Plato’s proof outlined in the Meno, Phaedo, Gorgias and Philebus rest upon the demonstrable existence of an immortal soul which must exist for discoveries of universals in nature to be possible.
Aristotle on the other hand posits throughout his writings that no such pre-existent soul with any immortal character needs be assumed to exist since we are all nothing but blank slates to be written on by material experiences.
In his De Anima, Aristotle states: “when we said that mind is in a sense potentially whatever is thinkable, though actually it is nothing until it has thought? What it thinks must be in it just as characters may be said to be on a writing-tablet on which as yet nothing stands written: this is exactly what happens with mind.”
If the mind is bound to the impressions caused by the senses alone with nothing innate or immortal pre-existing within a child, then “truth” again becomes reduced to relativism.
This must be so as nothing universal or eternal is knowable through the finite, and limited senses. For we can see one or many humans, but we cannot see humanity which remains an abstract idea devoid of any principled meaning in this worldview.
Extending his lifeless utilitarianism beyond considerations of mere humanity, Aristotle goes on to posit that the universe itself is 1) static, 2) eternal, and 3) uncreative. These broad generalizations eliminate the need to even think about a Creator God as having any meaningful role to play in anything.
- Raphael Sanzio’s School of Athens is illustrated with Plato in motion, pointing towards the higher realm of ideas while holding his Timaeus contrasted with the opposing paradigm of Aristotle, stationary in his position with his palm down to the earthly domain holding in his other hand his Nicomachean Ethics
However, since Aristotle also believed in forces which he assumed were “divine” (possibly not wishing to be accused of atheism or impiety), Aristotle posited the existence of “unmoved movers” who he explained were perfect beings that had no power to act upon or understand material creation.
Despite the absurdity that Aristotle’s divinity is ultimately impotent, very few thinkers addressed this absurdity. (3)
Using his infamous syllogistic rules of logic which are also the foundation of all computer coding, Aristotle concluded that since A) the Creator is perfect in his unchanging stasis, it follows that B) the less things change, that C) the more in harmony they are to God.
From that sequence of logic, it must be concluded that a lifeless rock were more perfect than organisms of the biosphere which cause much greater rates of change than non-living matter.
Meanwhile, nothing changes more than the human species due to acts of scientific progress which must mean that we were the most imperfect and furthest removed from God of all creation.
If only a wise elite could reprogram humanity to abandon our unwieldy tendency to leap outside our feudal mediocrity through acts of creative discoveries, then perhaps we could be re-moulded to be unchanging, obedient and thus “good”.
Over the centuries, this worldview evolved in form but retained its core assumptions unchanged.
Kepler Bans Aristotle from Christendom
It is notable that the Aristotelian sleight of hand that turned Plato inside out was exposed by the great Pythagorean astrophysicist Johannes Kepler (1571-1630) in his 1619 opus Harmonice Mundi (Harmonies of the World).

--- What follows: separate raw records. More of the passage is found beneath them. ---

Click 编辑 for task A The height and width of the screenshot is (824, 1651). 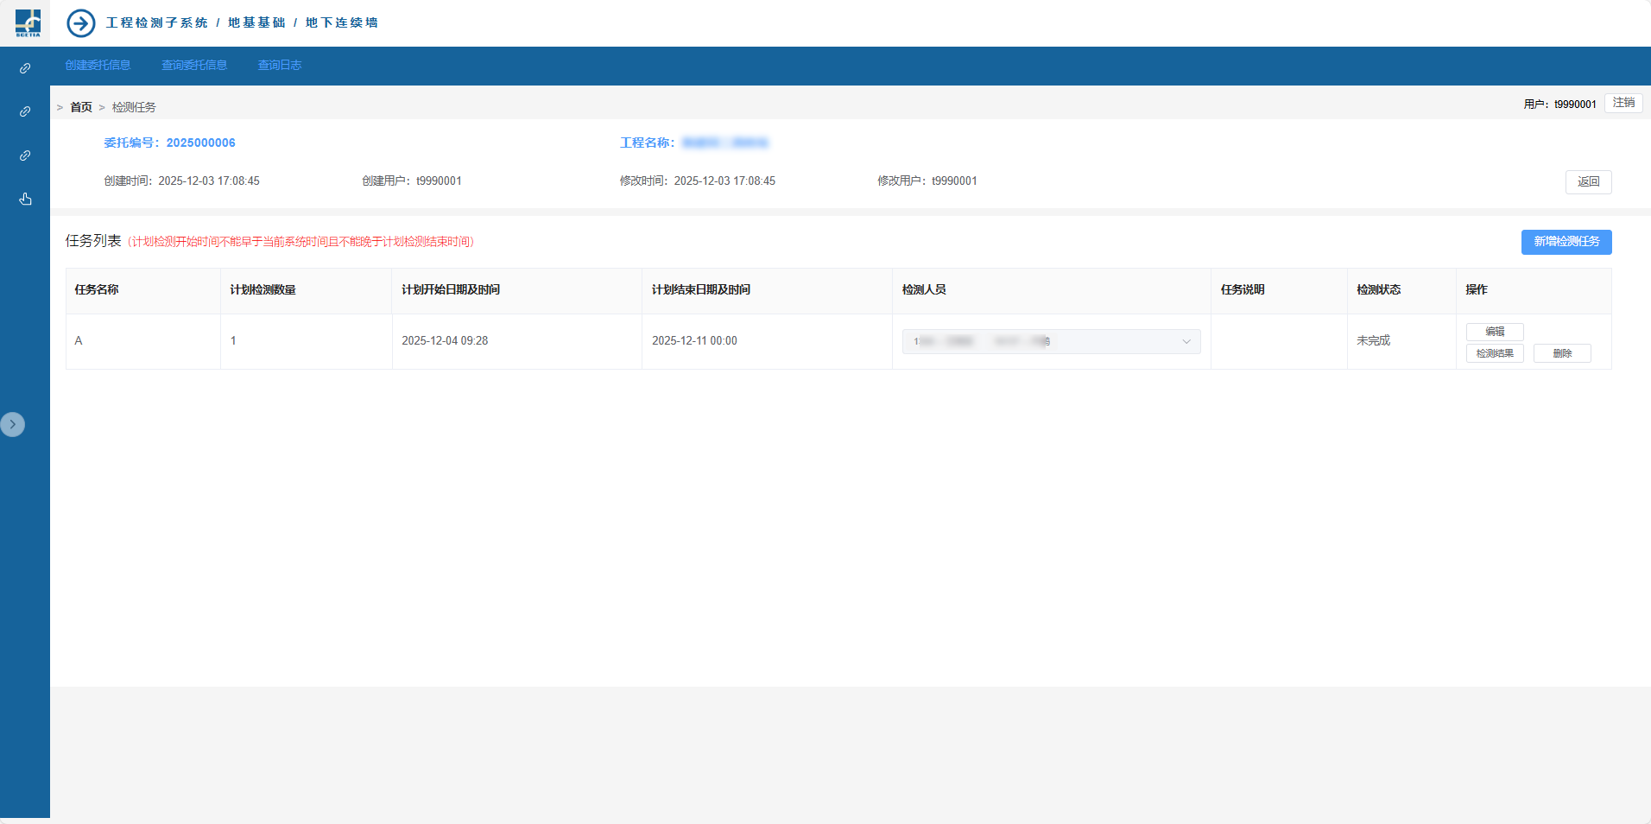point(1494,332)
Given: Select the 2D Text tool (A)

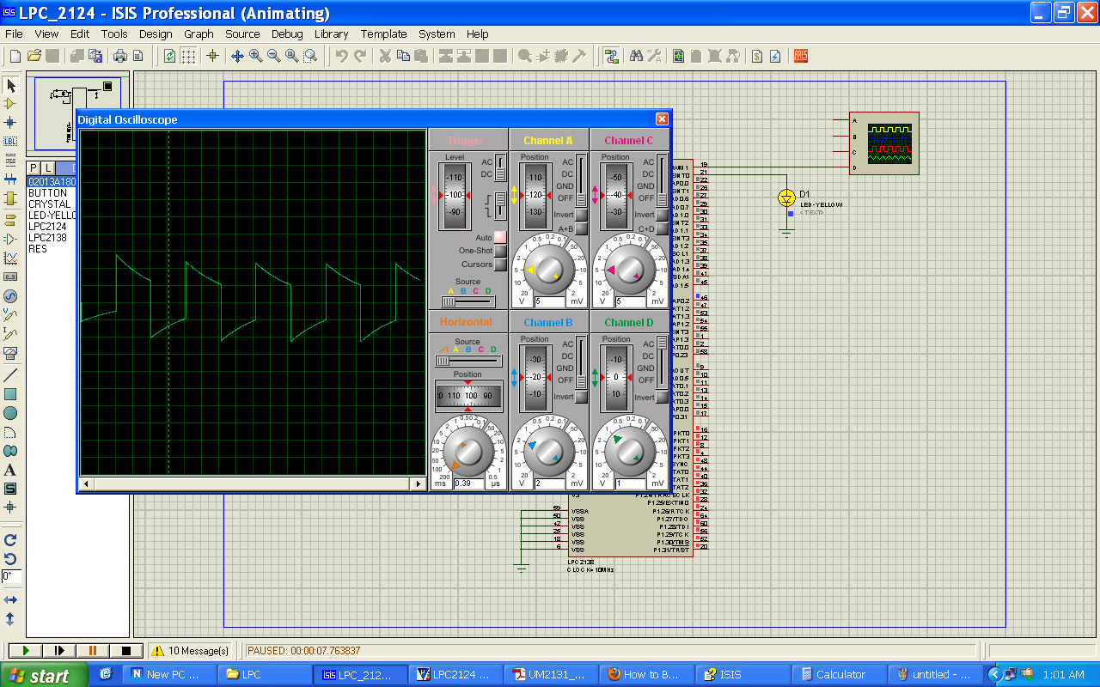Looking at the screenshot, I should 10,470.
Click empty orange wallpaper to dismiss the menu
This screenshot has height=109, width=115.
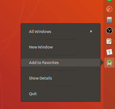[54, 12]
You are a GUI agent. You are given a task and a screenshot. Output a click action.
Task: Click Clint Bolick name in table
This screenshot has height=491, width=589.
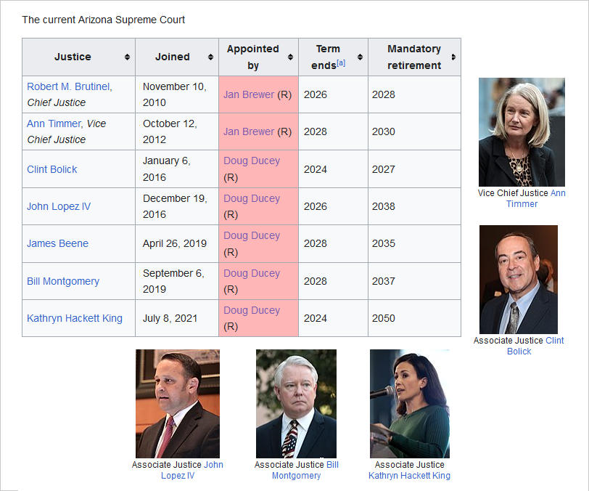click(52, 169)
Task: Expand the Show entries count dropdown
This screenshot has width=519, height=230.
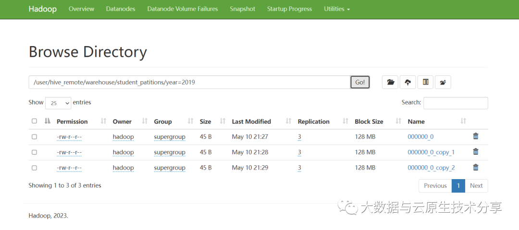Action: 58,103
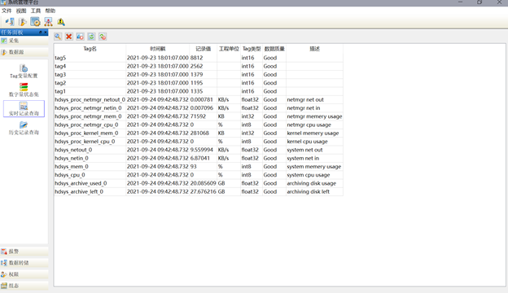This screenshot has height=293, width=508.
Task: Open 历史记录查询 folder icon
Action: [x=24, y=129]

Kepler had spent decades proving that the Platonic/Pythagorean hypothesis of the Harmony of the Planets as outlined in the Timeaus dialogue was in fact true. (4)
In this 1619 book, he proves it to be so and demonstrates how he arrived at his 3rd law (aka the Harmonic law) of planetary motion.
In section 4 of this work, Kepler writes of Aristotle:
“Where he [Aristotle] draws a universal conclusion, and convicts Plato of the stupidity which is his own fantasy, and finally where to the Platonic picture of the ‘self-taught’ slave he opposes a contrary picture of his own, asserting that the mind in itself is empty not only of other knowledge and of mathematical categories, but also of species, and is just a blank sheet, so that nothing is written on it… but everything can be written on it; from this aspect, I say, he is not to be tolerated in the Christian religion.”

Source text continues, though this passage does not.